Quando si perde la cosa più sciocca da fare è negare la sconfitta. E ora non c’è dubbio che nelle elezioni di domenica scorsa anche la lista di Liberi e Uguali ha perso. La sua proposta politica non è riuscita a tirare fuori coloro che si erano rifugiati nel bosco e che magari quel bosco lo hanno attraversato, ma per andare dall’altra parte: verso i 5Stelle e magari anche la Lega o altre forze della destra più estrema. Perchè abbiamo perso? Probabilmente perchè siamo stati percepiti come un tentativo tardivo e troppo fragile di sottrarci alla più generale caduta del Pd e del centro-sinistra: quando andavamo a volantinare non erano pochi coloro che ci dicevano: in fondo siete come quegli altri e noi questa volta vogliamo dire soprattutto di no.

L’altra domanda da porsi e se si poteva fare qualcosa di diverso. E qui la risposta è certamente no. Non si poteva restare nel Pd a dominazione renziana che non si accorgeva neanche di essere ormai in caduta libera, e non si poteva scegliere la strada dell’astensionismo nè l’attrazione verso improbabili, quelli sì, massimalismi di vecchia sinistra. La nascita della lista Liberi e Uguali ci ha consentito di fare una campagna elettorale sui temi nostri, soprattutto quello del lavoro, avendo una casa, certo da arredare meglio, probabilmente da allargare e aprire ad altri, ma comunque un tetto sopra le nostre teste. Poi i risultati sono stati quelli che sono stati. Alcuni molto dolorosi, visto che tra gli eletti mancano coloro che più generosamentie si erano spesi per questo pur limitato progetto: da Massimo D’Alema ad Anna Falcone.

Ecco allora che la nostra sconfitta, pur dura e rilevante, non si è trasformata in un a catastrofe. In Parlamento ci siamo sia pure a ranghi ridotti e un milione di voti, da non tradire ma da ringraziare con il nostro impegno ad andare avanti e oltre, lo abbiamo portato a casa. Insomma, abbiamo perso ma la partita l’abbiamo fatta e continueremo a farla: E allora, per restare nella metafora sportiva, cosa dice un allenatore alla sua squadra in difficoltà durante un time out? Dice: ragazzi proviamo a fare le cose semplici, quelle che facciamo meglio e proviamo a rimontare.

Quali possono essere queste cose semplici dalle quali chi si è riconosciuto nella nostra lista può ricominciare? Ne enuncio due.

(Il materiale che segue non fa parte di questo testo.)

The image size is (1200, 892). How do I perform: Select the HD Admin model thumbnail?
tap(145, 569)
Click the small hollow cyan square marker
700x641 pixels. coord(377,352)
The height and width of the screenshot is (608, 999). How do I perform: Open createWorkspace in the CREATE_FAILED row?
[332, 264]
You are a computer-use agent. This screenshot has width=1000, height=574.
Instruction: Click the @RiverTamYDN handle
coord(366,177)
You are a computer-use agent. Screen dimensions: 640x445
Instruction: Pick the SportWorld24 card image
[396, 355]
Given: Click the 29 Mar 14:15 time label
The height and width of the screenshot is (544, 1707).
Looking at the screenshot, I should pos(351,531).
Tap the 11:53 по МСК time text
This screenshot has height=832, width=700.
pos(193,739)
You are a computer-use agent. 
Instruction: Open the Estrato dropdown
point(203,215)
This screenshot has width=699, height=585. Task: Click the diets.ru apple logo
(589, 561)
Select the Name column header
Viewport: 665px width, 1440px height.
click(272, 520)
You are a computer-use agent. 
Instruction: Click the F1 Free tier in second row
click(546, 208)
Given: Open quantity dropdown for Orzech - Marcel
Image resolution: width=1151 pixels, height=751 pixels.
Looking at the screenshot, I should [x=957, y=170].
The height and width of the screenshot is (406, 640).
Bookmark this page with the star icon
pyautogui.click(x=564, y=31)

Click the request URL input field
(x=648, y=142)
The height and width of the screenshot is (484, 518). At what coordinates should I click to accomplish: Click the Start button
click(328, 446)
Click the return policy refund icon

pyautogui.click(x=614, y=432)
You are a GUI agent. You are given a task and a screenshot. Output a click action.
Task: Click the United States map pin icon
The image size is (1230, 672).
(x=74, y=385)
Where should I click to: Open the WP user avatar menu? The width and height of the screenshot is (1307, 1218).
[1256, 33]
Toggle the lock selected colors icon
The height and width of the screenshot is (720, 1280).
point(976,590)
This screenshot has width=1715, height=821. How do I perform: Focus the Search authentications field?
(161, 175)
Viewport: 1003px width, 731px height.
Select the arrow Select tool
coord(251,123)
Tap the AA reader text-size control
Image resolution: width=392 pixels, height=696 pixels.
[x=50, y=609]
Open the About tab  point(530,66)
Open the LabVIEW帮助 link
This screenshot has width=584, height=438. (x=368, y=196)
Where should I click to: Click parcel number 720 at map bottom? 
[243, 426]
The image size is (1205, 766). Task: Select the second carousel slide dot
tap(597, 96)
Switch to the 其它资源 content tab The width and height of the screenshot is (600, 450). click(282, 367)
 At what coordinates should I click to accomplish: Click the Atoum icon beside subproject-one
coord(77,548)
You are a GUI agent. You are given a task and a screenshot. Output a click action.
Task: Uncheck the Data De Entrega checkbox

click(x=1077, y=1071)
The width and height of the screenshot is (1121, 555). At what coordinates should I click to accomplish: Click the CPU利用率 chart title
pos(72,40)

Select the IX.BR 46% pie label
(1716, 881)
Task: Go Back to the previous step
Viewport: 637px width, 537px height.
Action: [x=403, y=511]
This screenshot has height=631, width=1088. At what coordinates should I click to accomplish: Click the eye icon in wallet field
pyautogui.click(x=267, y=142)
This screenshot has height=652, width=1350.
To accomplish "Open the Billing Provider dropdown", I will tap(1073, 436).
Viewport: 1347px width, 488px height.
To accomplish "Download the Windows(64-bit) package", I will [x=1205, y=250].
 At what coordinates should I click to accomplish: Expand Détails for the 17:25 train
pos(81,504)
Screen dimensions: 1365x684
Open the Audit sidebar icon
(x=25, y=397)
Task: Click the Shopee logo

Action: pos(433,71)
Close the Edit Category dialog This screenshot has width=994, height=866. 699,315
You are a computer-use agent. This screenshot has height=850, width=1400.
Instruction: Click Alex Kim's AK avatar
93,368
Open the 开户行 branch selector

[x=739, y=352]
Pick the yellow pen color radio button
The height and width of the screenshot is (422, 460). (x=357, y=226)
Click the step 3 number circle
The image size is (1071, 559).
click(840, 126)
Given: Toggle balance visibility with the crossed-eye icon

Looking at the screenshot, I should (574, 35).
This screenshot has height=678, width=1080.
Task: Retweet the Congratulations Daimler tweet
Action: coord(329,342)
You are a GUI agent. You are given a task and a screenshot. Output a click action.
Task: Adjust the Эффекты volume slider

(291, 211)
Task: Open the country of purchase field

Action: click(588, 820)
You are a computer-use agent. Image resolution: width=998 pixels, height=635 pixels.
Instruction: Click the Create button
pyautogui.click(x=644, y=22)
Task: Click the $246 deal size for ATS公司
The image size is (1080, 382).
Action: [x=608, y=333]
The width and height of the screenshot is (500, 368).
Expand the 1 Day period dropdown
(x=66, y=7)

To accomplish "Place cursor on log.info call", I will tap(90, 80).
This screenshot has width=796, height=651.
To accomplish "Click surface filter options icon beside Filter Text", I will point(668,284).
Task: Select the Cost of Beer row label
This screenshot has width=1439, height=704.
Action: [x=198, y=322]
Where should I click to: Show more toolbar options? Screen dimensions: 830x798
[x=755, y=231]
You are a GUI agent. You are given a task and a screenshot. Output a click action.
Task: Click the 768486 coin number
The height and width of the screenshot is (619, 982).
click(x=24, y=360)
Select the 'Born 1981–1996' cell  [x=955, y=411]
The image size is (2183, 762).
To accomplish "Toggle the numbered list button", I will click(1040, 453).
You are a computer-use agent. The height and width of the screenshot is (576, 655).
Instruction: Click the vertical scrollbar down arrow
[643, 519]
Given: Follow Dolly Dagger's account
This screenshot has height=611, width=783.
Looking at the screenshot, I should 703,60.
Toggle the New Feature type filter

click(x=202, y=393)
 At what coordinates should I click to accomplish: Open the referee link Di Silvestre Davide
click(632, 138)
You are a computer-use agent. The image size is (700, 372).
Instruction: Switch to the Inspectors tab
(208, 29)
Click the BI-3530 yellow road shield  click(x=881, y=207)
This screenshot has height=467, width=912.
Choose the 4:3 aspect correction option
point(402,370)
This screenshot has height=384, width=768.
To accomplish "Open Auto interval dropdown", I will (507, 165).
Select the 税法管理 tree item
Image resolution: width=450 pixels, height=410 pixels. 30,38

La prima: chiedere al Governo che si formerà o che comunque si cercherà di formare (il problema al momento riguarda soprattutto il presidente della Repubblica e poi chi ha vinto) tre cose e prioritarie: lo ius soli, la regolazione dei conflitti di interesse, e una decente legge elettorale fatta per tutti e non per far vincere qualcuno. Anche perchè, come si è visto domenica scorsa, a vincere poi finiscono per essere proprio coloro che si provava a far perdere:

La seconda cosa dalla quale ripartire è fare un partito. Un partito vero, solido e non liquido, che non si metta paura di essere definito dai nuovisti dell’ultima ora come novecentesco: un partito che metta al centro della sua azione politica il lavoro e che magari nel suo nome abbia un chiaro riferimento al socialismo (non è obbligatorio ma ci starebbe bene). Guardando al secolo scorso mi vengono in mente due esempi. Il primo è quello del partito della democrazia del lavoro di Meuccio Ruini (una quindicina di seggi alla Costituente, ma poi toccò alla Commissione presieduta da Ruini scrivere materialmente la Costituzione) E l’altro (i compagni di lunga storia comunisti non si spaventino e non inorridiscano) è il Psli (Partito socialista dei lavoratori italiani) come si chiamò in un primo tempo il partito di Saragat uscito dalla scissione socialdemocratica di palazzo Barberini del 1948. Per i nomi si può comunque trovare anche di meglio. E, se si vuole, il riferimento a Saragat e Ruini è comunque una semplice scherzosa provocazione davanti a cose terribilmente serie. Quando si parla di partito si deve parlare anche di tempi per costruirlo. Penso che i tempi debbano essere nè affrettati nè sbrigativi. Ma tanto meno da calende greche. Direi tempi strettamente necessari, secondo una vecchia formula nenniana. Partendo da subito con l’avvio di una sorta di costituente socialista o per il partito del lavoro.

Naturalmente intorno a noi il mondo continua a scorrere. E quindi Liberi e Uguali non può estranearsi dal partecipare a dibattito politico generale perchè impegnati a costruire il suo partito. E naturalmente quello che abbiamo da dire anche sulla formazione del governo la diremo e abbiamo già cominciato a dirla. Magari senza farci coinvolgere in un prematuro dibattito su cinque stelle sì, cinque stelle no. Quando sarà il momento (prima bisogna scegliere i presidenti delle Camere) toccherà al presidente della Repubblica con lo strumento delle consultazioni provare a dipanare la matassa. E non mancherà certamente l’attenzione il contributo fattivo di una forza politica come la nostra, particolarmente sensibile al buon funzionamento delle istituzioni.

Altrettanta attenzione dedicheremo a quanto comincia a muoversi all’interno del partito democratico, in particolare a quanto diranno alcuni rappresentativi esponenti della minoranza: da Cuperlo a Orlando. Anche se al momento i riflettori sono accesi su una non esaltante contrapposizione tra la corrente di quel che resta dell’arroganza renziana e una sorta di corrente che, con un po’ di cattiveria, definirei “dei carini“, impersonata da Calenda e Gentiloni e, all’occorrenza, dalla Bonino.
Insomma: mentre proverà ad avviare la formazione del partito del Lavoro Liberi e Uguali dovrà restare nel “gorgo” della politica. E che ci chiamino pure novecenteschi.